Aside from the mythical settings, pretty visuals and mostly throwaway story, Loki plays out much like a standard action-RPG. That's to say, you see an enemy, click on it repeatedly till it dies and rinse and repeat until your fingers are worn down to bloody stumps. The skill trees are governed by which of three (character-specific) gods your hero or heroine is currently worshipping. This system provides you with a decent selection of spells and abilities to choose from - the Aztec's jaguar transformation and spirit-walking being of particular note - with good opportunities for customization. There are notably fewer drops than in most games of this ilk, which thankfully means fewer return journeys to town, and there are some other additions too, which, though helpful, don't really break any new ground.
Where Loki should do well is in the online market. With Cyanide putting a lot of effort into this side of things, you can take part in full six-player co-op in the main game, one-on-one and party duels, and challenges where up to six players can take on some of the game's tougher monsters. A full online ranking system and online storage of multiplayer characters are also provided, hopefully deterring some cheaters.
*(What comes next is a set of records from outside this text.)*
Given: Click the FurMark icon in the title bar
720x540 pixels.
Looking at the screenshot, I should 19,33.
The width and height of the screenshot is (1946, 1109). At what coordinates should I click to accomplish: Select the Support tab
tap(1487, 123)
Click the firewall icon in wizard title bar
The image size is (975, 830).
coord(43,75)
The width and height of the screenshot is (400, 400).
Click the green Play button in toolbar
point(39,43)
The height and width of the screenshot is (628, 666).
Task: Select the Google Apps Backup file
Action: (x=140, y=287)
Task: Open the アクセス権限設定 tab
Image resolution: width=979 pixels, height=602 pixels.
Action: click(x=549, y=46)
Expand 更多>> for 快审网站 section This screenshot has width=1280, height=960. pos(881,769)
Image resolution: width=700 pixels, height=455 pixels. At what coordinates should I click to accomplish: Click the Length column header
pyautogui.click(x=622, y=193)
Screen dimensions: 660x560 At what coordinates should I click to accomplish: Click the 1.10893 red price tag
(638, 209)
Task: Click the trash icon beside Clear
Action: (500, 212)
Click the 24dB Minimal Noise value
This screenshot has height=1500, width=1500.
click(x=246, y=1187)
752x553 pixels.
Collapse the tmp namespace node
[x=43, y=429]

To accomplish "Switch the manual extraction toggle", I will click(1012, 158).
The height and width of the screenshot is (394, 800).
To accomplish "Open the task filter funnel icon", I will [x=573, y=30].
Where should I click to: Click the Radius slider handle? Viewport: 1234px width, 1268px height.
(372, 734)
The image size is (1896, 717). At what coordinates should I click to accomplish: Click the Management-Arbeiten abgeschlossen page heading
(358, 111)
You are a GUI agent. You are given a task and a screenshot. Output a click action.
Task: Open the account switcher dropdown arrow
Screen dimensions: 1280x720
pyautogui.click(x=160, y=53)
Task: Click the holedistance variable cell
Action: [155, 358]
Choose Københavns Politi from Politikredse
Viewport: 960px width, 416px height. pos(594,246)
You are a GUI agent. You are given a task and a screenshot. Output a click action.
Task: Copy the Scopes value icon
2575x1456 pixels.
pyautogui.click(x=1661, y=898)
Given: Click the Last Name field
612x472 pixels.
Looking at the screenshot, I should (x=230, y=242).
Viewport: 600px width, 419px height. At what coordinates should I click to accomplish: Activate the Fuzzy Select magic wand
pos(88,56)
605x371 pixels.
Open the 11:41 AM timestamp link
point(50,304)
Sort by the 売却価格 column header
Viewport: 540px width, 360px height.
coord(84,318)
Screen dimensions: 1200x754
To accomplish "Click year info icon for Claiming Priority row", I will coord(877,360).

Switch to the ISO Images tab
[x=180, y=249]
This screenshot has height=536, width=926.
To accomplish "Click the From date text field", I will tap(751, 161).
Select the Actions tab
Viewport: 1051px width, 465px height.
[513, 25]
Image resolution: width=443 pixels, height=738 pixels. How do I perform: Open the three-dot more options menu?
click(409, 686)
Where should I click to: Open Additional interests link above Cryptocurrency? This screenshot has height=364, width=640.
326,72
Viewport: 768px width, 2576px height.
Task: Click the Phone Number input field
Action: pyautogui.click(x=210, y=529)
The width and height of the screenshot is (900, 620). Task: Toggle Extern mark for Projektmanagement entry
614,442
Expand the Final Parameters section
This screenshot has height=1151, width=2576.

Thanks to its genre and settings, the comparisons with Titan Quest are pretty much inevitable. Although the graphics here aren't quite on a par with TQ's stunning visuals, Loki does score over its rival by offering an adjustable camera, with full pan and zoom. But whereas TQ feels beautifully polished all over, as though a team of dedicated testers has spent years buffing up its mythical carapace, Loki can occasionally feel a little bit rougher round the edges. Creatures sometimes get stuck on scenery, exploding chests often don't show the animation but still play the sound effect, walking in some areas of one level makes the water become static, frame rates suffer a drop in busy areas and we even suffered the odd crash to desktop, too.